Institute of Bioinformatics Münster
CodA - Description

The CodA (=Codon Analyzis) takes a set of sequences in fasta format and calculates 4 different value sets, either presented as graphs or in a (big) table.

Usage

Start the application either by clicking on "Start Application" or download it and start with

java -cp coda.jar de.bioinf.appl.coda.CodaAppl
in a terminal.

Input

The header lines of the fasta files must have at leat following structure:

>gi|<u>13383272</u>|gb|AB049156| /<u>Avian</u>/2(PB1)/H9N2/Japan/19
The first underlined part consists of the id, the second of the host.

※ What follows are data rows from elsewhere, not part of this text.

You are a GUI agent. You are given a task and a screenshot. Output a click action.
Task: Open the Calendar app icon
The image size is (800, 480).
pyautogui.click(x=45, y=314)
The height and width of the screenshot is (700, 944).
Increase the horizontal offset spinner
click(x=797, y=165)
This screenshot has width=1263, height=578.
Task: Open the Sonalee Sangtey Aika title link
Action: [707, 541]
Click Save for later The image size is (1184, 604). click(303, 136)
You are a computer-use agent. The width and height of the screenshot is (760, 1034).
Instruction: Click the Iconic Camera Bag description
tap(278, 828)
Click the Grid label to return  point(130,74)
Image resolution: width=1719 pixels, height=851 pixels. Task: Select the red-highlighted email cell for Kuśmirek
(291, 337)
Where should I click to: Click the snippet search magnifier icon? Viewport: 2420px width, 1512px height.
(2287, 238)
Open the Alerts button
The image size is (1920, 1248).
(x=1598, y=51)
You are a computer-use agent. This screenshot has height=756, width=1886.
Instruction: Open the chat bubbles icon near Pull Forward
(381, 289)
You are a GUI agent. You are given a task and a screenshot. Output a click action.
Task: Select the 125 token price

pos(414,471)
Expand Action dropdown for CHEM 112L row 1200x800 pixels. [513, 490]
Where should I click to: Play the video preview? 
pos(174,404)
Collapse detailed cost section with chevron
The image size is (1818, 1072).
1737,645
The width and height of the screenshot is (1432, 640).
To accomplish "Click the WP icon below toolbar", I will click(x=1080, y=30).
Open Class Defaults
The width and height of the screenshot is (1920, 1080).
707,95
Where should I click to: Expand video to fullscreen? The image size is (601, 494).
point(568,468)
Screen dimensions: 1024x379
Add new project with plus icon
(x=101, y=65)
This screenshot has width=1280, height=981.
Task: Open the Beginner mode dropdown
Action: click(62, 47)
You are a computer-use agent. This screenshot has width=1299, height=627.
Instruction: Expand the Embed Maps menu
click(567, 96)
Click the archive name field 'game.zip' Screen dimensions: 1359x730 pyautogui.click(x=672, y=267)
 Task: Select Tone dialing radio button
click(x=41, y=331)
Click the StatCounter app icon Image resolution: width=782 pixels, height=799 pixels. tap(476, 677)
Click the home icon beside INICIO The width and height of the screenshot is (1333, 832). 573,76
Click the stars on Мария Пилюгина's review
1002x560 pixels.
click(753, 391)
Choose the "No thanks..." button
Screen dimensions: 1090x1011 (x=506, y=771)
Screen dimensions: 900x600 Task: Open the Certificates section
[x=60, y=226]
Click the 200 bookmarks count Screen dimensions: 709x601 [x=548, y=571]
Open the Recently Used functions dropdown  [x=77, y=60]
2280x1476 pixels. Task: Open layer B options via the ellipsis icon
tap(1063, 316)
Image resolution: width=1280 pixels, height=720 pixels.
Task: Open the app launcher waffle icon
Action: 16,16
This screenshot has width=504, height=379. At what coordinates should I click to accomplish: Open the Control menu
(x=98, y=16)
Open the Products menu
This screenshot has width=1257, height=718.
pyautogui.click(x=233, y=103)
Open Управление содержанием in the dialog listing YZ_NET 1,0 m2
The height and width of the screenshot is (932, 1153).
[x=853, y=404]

The id is taken as an identifier for analyzations. That means the first two "|" characters is a must to have!

Graphical representation

The first three value sets are 2-dimensional graphs displaying CAI (=Codon Adaptation Index) or ENC (=Effective number of codons) values for the sequences. The ENC calculation has a second (slightly different) method, called ENC2, which is using a method of John A. Novembre (see here). It consideres the number of used codons in correlation to the statistical expected numbers in the sequence.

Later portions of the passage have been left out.